Directions:
Can you reproduce each of the entries below word for word, in their original order?

Exercise material:
-------------------------

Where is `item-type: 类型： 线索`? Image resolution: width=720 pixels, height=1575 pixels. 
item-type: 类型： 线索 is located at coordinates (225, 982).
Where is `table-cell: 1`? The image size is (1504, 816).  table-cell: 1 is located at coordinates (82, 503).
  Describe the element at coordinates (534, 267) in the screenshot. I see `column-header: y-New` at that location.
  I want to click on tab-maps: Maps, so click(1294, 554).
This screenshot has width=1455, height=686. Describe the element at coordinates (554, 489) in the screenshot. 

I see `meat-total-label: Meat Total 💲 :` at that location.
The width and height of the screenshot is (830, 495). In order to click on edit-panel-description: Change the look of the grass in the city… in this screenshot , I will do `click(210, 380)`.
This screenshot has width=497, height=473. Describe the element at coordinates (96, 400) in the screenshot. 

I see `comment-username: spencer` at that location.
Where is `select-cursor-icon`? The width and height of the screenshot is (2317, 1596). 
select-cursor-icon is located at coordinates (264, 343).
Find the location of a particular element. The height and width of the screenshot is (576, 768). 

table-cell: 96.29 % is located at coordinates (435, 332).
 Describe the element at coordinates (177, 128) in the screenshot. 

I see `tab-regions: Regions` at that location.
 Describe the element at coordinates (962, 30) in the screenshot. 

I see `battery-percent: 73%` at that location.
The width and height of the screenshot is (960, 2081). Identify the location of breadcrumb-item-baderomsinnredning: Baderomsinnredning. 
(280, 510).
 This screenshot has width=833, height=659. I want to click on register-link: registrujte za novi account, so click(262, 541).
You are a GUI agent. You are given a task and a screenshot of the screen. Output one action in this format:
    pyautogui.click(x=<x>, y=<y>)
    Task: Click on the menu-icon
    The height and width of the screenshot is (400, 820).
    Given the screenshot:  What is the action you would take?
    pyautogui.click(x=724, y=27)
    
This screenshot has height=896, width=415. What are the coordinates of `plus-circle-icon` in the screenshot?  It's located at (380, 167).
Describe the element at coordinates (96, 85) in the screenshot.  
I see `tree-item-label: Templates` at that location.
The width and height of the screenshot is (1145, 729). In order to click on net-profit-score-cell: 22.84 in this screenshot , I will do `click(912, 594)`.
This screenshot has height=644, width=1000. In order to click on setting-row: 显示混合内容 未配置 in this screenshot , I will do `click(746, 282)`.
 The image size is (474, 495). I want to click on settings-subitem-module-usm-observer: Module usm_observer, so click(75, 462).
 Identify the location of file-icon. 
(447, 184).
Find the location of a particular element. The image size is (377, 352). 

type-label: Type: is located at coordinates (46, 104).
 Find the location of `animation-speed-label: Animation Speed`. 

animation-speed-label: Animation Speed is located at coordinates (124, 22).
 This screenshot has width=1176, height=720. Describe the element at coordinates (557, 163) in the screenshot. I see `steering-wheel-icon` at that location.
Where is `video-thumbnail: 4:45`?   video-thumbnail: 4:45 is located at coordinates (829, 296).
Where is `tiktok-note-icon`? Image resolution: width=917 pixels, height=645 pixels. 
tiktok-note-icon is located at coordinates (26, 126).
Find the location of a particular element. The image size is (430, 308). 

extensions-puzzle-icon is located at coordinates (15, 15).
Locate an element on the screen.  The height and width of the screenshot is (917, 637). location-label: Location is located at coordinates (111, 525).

-------------------------

Result below:
Where is `item-type: 类型： 线索`? Image resolution: width=720 pixels, height=1575 pixels. 
item-type: 类型： 线索 is located at coordinates (225, 982).
Where is `table-cell: 1`? The image size is (1504, 816).  table-cell: 1 is located at coordinates (82, 503).
  Describe the element at coordinates (534, 267) in the screenshot. I see `column-header: y-New` at that location.
  I want to click on tab-maps: Maps, so click(1294, 554).
This screenshot has width=1455, height=686. Describe the element at coordinates (554, 489) in the screenshot. 

I see `meat-total-label: Meat Total 💲 :` at that location.
The width and height of the screenshot is (830, 495). In order to click on edit-panel-description: Change the look of the grass in the city… in this screenshot , I will do `click(210, 380)`.
This screenshot has width=497, height=473. Describe the element at coordinates (96, 400) in the screenshot. 

I see `comment-username: spencer` at that location.
Where is `select-cursor-icon`? The width and height of the screenshot is (2317, 1596). 
select-cursor-icon is located at coordinates (264, 343).
Find the location of a particular element. The height and width of the screenshot is (576, 768). 

table-cell: 96.29 % is located at coordinates (435, 332).
 Describe the element at coordinates (177, 128) in the screenshot. 

I see `tab-regions: Regions` at that location.
 Describe the element at coordinates (962, 30) in the screenshot. 

I see `battery-percent: 73%` at that location.
The width and height of the screenshot is (960, 2081). Identify the location of breadcrumb-item-baderomsinnredning: Baderomsinnredning. 
(280, 510).
 This screenshot has width=833, height=659. I want to click on register-link: registrujte za novi account, so click(262, 541).
You are a GUI agent. You are given a task and a screenshot of the screen. Output one action in this format:
    pyautogui.click(x=<x>, y=<y>)
    Task: Click on the menu-icon
    The height and width of the screenshot is (400, 820).
    Given the screenshot:  What is the action you would take?
    pyautogui.click(x=724, y=27)
    
This screenshot has height=896, width=415. What are the coordinates of `plus-circle-icon` in the screenshot?  It's located at (380, 167).
Describe the element at coordinates (96, 85) in the screenshot.  
I see `tree-item-label: Templates` at that location.
The width and height of the screenshot is (1145, 729). In order to click on net-profit-score-cell: 22.84 in this screenshot , I will do `click(912, 594)`.
This screenshot has height=644, width=1000. In order to click on setting-row: 显示混合内容 未配置 in this screenshot , I will do `click(746, 282)`.
 The image size is (474, 495). I want to click on settings-subitem-module-usm-observer: Module usm_observer, so click(75, 462).
 Identify the location of file-icon. 
(447, 184).
Find the location of a particular element. The image size is (377, 352). 

type-label: Type: is located at coordinates (46, 104).
 Find the location of `animation-speed-label: Animation Speed`. 

animation-speed-label: Animation Speed is located at coordinates (124, 22).
 This screenshot has width=1176, height=720. Describe the element at coordinates (557, 163) in the screenshot. I see `steering-wheel-icon` at that location.
Where is `video-thumbnail: 4:45`?   video-thumbnail: 4:45 is located at coordinates (829, 296).
Where is `tiktok-note-icon`? Image resolution: width=917 pixels, height=645 pixels. 
tiktok-note-icon is located at coordinates (26, 126).
Find the location of a particular element. The image size is (430, 308). 

extensions-puzzle-icon is located at coordinates (15, 15).
Locate an element on the screen.  The height and width of the screenshot is (917, 637). location-label: Location is located at coordinates (111, 525).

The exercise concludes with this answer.